What the task asks: Give the records back exactly as written, but without the images.

┄┄┄┄┄┄┄┄┄┄┄┄┄┄┄┄┄┄┄┄

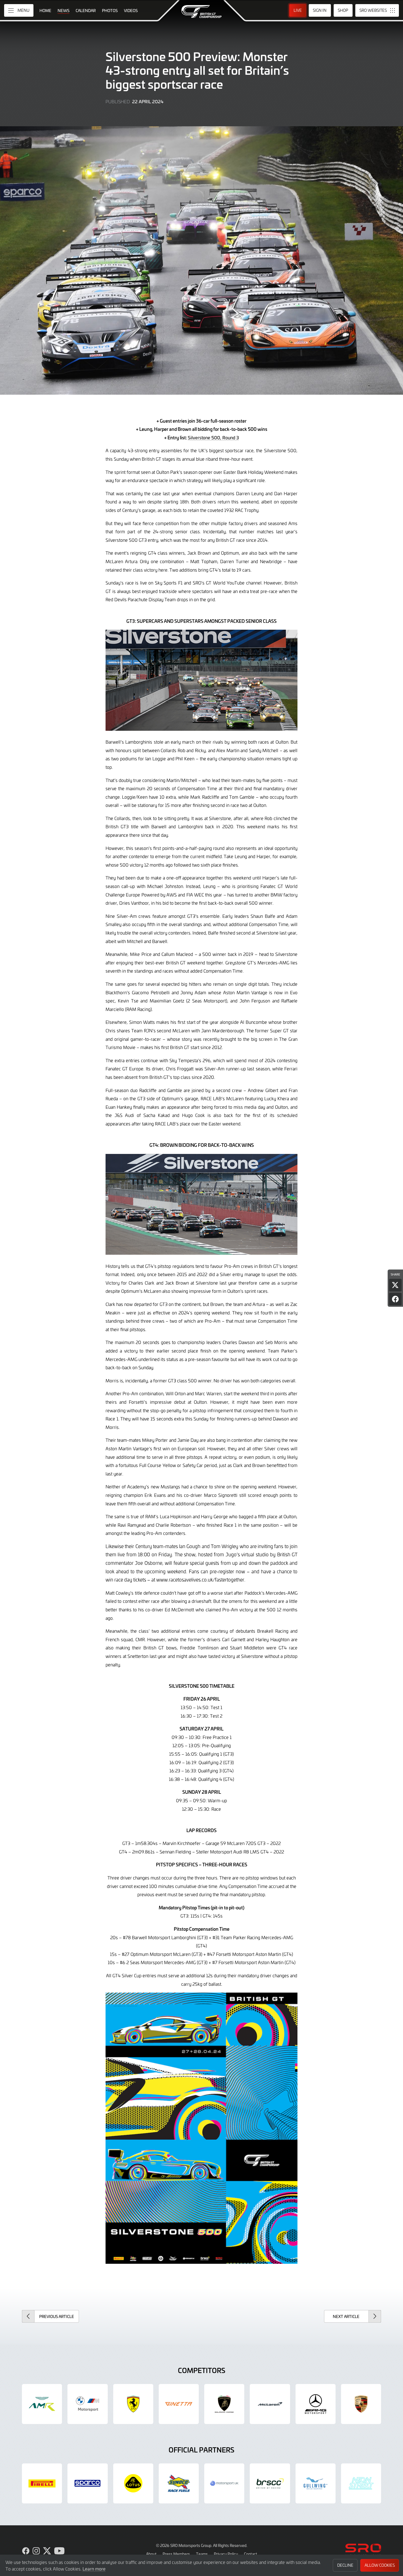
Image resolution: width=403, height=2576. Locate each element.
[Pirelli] (42, 2483)
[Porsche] (361, 2404)
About (151, 2554)
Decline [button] (345, 2565)
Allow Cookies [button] (380, 2565)
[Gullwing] (316, 2483)
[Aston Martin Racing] (42, 2404)
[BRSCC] (270, 2483)
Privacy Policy (226, 2554)
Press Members (176, 2554)
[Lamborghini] (224, 2404)
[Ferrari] (133, 2404)
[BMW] (87, 2404)
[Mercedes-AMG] (316, 2404)
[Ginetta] (179, 2404)
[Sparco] (87, 2483)
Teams (202, 2554)
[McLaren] (270, 2404)
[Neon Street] (361, 2483)
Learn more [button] (94, 2569)
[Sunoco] (179, 2483)
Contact (250, 2554)
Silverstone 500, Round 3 (213, 437)
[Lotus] (133, 2483)
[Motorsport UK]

┄┄┄┄┄┄┄┄┄┄┄┄┄┄┄┄┄┄┄┄

Task solution:
Image resolution: width=403, height=2576. Locate each element.
[Pirelli] (42, 2483)
[Porsche] (361, 2404)
About (151, 2554)
Decline [button] (345, 2565)
Allow Cookies [button] (380, 2565)
[Gullwing] (316, 2483)
[Aston Martin Racing] (42, 2404)
[BRSCC] (270, 2483)
Privacy Policy (226, 2554)
Press Members (176, 2554)
[Lamborghini] (224, 2404)
[Ferrari] (133, 2404)
[BMW] (87, 2404)
[Mercedes-AMG] (316, 2404)
[Ginetta] (179, 2404)
[Sparco] (87, 2483)
Teams (202, 2554)
[McLaren] (270, 2404)
[Neon Street] (361, 2483)
Learn more [button] (94, 2569)
[Sunoco] (179, 2483)
Contact (250, 2554)
Silverstone 500, Round 3 (213, 437)
[Lotus] (133, 2483)
[Motorsport UK]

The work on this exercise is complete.